Antoon Pardon wrote:
> On 2008-12-31, TP <tribulati...@paralleles.invalid> wrote:
>> Hi everybody,
>>
>> I would like to change only the nth occurence of a pattern in a
string. The
>> problem with "replace" method of strings, and "re.sub" is that we
can only
>> define the number of occurrences to change from the first one.
>>
>>>>> v="coucou"
>>>>> v.replace("o","i",2)
>> 'ciuciu'
>>>>> import re
>>>>> re.sub( "o", "i", v,2)
>> 'ciuciu'
>>>>> re.sub( "o", "i", v,1)
>> 'ciucou'
>>
>> What is the best way to change only the nth occurence (occurrence
number n)?
>>
>> Why this default behavior? For the user, it would be easier to put
re.sub or
>> replace in a loop to change the first n occurences.
>
> I would do it as follows:
>
> 1) Change the pattern n times to somethings that doesn't occur in
your string
> 2) Change it back n-1 times
> 3) Change the remaining one to what you want.
>
>>>> v="coucou"
>>>> v.replace('o', 'O', 2).replace('O', 'o', 1).replace('O', 'i')
> 'couciu'
>
Sorry for the last posting, but it did occur to me that str.replace()
could grow another parameter 'start', so it would become:
s.replace(old, new[[, start], end]]) -> string
(In Python 2.x the method doesn't accept keyword arguments, so that
isn't a problem.)
If the possible replacements are numbered from 0, then 'start' is the
first one actually to perform and 'end' the one after the last to perform.
The 2-argument form would be s.replace(old, new) with 'start' defaulting
to 0 and 'end' to None => replacing all occurrences, same as now.
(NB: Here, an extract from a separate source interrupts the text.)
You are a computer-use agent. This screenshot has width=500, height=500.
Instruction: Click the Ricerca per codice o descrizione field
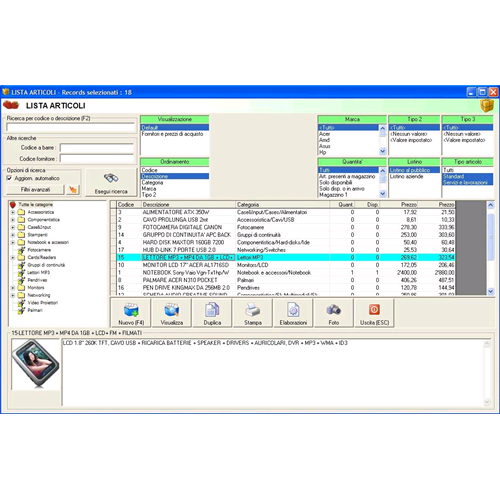(x=70, y=127)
The 3-argument form would be s.replace(old, new, end) with 'start'
defaulting to 0 => equivalent to replacing the first 'end' occurrences,
same as now.
The 4-argument form would be s.replace(old, new, start, end) =>
replacing from the 'start'th to before the 'end'th occurrence,
additional behaviour as requested.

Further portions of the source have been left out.